Microwave Treatment for Extraction of Rare Earth Elements from Phosphogypsum

Many advanced technologies in modern society require the use of rare earth elements (REEs). Since these technologies are dominating the world, the demand for REEs is increasing fast. Therefore, finding new sources for them is highly of interest. One of the secondary sources for REEs is phosphogypsum (PG) that is a by-product generated by phosphoric acid production. This research builds upon our previous studies investigating the hydrometallurgical recovery of REEs from PG. Here, we investigate the effect of microwaving the PG sample before leaching in acid. Microwave radiation results in the dielectric heating of water molecules in the PG crystals and vaporization, causing the formation of breaks and pores in these particles as the vapor escapes. The lixivant would then be able to penetrate and diffuse further into the PG particles, bringing more REEs into solution. Our results show that REEs leaching efficiency increases when microwave treatment is used.

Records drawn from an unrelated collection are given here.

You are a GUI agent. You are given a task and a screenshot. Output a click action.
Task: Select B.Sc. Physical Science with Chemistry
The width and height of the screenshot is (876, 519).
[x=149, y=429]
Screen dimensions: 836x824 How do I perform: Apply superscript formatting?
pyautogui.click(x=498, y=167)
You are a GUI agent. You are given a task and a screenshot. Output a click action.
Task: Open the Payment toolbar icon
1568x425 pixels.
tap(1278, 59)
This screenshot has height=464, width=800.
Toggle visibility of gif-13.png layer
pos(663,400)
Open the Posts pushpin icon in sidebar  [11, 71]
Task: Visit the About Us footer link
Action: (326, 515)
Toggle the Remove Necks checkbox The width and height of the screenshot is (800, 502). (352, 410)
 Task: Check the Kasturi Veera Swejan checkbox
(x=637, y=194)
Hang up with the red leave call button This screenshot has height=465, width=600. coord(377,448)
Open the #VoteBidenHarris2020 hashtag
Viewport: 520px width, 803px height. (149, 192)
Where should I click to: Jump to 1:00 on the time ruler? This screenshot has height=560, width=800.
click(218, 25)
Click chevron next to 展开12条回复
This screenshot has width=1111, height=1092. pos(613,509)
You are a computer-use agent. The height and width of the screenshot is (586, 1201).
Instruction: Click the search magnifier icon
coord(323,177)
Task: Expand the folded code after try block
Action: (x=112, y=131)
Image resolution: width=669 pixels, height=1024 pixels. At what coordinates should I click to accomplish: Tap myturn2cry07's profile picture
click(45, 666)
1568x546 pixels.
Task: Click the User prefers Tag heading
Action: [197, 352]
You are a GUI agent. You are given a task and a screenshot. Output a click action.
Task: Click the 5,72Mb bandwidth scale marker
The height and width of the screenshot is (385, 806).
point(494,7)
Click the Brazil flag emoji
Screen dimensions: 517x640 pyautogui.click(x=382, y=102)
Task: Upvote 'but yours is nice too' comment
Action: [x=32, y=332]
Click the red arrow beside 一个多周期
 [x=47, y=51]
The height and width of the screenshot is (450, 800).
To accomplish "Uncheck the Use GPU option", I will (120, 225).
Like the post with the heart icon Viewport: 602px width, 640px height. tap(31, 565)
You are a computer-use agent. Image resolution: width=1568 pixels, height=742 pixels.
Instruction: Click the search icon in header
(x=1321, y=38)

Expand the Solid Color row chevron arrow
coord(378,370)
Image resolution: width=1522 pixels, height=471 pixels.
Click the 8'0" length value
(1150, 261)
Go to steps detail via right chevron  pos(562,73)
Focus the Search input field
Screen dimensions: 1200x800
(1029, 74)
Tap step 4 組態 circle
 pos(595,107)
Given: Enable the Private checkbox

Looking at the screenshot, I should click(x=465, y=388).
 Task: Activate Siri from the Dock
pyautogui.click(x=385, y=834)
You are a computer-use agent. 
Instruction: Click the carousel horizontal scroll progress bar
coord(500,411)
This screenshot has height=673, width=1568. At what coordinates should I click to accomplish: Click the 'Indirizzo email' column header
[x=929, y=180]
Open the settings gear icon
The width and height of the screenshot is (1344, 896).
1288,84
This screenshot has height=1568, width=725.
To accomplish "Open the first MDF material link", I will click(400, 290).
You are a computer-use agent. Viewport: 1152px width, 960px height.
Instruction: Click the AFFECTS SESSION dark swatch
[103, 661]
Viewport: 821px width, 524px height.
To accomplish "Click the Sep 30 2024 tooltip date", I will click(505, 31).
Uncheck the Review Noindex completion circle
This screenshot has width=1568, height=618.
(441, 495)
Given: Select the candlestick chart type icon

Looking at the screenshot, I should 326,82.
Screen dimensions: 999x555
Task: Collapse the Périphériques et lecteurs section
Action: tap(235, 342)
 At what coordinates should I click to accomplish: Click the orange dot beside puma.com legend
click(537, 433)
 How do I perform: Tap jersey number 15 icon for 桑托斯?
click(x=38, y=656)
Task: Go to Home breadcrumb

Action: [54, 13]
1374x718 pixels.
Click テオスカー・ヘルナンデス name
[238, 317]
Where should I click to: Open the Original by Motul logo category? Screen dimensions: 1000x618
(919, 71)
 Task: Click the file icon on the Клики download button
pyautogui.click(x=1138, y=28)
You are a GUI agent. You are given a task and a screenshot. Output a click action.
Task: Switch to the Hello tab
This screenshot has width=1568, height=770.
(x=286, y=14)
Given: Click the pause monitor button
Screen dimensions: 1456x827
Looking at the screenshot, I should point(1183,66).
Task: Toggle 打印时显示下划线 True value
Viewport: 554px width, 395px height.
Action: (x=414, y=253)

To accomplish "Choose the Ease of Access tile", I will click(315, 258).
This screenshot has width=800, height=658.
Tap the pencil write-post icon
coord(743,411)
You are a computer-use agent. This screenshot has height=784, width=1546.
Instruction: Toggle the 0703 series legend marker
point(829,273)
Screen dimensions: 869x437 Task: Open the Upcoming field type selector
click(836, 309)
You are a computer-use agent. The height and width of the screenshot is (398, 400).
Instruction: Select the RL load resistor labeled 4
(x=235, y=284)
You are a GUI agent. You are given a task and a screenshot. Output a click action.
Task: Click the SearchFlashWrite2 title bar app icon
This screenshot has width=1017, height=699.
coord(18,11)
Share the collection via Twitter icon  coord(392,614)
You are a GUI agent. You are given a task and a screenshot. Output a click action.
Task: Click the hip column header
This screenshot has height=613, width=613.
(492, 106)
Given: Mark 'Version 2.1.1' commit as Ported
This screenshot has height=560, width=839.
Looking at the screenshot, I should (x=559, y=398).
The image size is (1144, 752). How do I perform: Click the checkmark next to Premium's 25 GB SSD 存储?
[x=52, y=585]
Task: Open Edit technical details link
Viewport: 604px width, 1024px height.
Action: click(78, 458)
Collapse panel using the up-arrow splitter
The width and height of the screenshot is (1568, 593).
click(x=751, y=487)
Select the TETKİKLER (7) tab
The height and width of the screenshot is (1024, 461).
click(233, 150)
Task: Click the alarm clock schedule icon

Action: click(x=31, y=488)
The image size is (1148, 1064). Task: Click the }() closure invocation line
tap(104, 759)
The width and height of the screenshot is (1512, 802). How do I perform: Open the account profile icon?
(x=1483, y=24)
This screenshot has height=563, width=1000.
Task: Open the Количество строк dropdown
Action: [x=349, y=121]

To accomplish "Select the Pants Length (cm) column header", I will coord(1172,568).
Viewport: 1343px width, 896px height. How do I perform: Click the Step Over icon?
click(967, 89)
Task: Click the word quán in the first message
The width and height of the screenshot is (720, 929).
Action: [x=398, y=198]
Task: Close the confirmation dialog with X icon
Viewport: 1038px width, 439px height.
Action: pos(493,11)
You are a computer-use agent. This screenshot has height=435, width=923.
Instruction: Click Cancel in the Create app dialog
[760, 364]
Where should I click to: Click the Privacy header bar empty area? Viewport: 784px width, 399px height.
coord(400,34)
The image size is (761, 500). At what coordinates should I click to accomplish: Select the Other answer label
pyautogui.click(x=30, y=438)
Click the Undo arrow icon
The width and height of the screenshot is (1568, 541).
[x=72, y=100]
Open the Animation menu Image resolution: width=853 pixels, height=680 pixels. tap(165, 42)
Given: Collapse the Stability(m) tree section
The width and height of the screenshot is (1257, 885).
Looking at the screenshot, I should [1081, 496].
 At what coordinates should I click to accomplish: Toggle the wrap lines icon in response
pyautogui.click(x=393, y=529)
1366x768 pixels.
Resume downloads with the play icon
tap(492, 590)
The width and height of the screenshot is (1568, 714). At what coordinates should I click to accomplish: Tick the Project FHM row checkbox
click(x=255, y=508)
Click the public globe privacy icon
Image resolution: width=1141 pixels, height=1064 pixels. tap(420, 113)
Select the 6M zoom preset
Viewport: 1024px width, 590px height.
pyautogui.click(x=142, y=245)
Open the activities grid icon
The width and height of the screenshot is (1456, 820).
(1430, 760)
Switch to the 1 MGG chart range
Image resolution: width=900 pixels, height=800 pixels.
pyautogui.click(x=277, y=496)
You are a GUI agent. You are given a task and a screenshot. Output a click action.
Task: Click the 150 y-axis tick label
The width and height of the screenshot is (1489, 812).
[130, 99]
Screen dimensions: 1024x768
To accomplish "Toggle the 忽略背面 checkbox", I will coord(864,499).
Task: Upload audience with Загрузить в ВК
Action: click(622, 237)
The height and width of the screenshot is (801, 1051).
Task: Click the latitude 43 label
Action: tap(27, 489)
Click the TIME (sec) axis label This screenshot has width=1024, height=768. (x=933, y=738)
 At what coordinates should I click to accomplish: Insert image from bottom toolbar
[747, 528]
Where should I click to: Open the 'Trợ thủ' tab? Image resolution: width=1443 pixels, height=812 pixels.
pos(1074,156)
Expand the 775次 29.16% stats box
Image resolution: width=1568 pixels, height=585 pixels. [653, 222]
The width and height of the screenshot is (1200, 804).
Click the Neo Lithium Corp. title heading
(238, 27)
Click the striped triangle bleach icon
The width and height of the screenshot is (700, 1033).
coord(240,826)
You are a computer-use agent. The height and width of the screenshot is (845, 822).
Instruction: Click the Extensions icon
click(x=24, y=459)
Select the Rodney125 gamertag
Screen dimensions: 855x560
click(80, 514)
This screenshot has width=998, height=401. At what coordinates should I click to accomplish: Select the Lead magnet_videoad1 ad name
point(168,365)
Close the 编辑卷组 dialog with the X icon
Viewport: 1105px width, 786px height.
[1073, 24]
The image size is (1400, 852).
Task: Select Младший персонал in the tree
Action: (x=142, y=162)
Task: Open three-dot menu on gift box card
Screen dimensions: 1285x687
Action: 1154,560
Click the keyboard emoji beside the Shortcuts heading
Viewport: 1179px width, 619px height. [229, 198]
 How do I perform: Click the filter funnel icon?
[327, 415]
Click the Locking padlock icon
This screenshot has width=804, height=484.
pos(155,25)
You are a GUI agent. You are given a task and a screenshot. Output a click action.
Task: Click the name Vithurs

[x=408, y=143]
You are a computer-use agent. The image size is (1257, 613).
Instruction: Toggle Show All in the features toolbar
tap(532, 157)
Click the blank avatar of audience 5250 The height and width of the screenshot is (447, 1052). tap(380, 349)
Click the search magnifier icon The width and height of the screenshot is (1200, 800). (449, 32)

Sustainable Processing of Phosphogypsum Waste Stream for the Recovery of Valuable Rare Earth Elements

Rare earth elements (REEs) are among the strategic materials that have revolutionized modern industry. These materials have unique properties, so they are essential to the production of many technologically advanced products that are dominating the world; thus the REEs demand is continuously rising. To address this challenge, finding new sources for them is highly of interest. Here, we identified a waste stream from phosphoric acid production plants, called phosphogypsum, which contains some amounts of REEs. We developed a novel hydrometallurgical process to recover REEs from phosphogypsum. We investigated several leaching agents at various conditions and identified the optimum leaching parameters. Not only can the developed process decrease the size and associated environmental risks with the existing phosphogypsum stacks, but also can slow down the need for additional stacks. In addition to waste valorization, this novel process provides a new source for REEs production, addressing the sustainability challenges associated with them.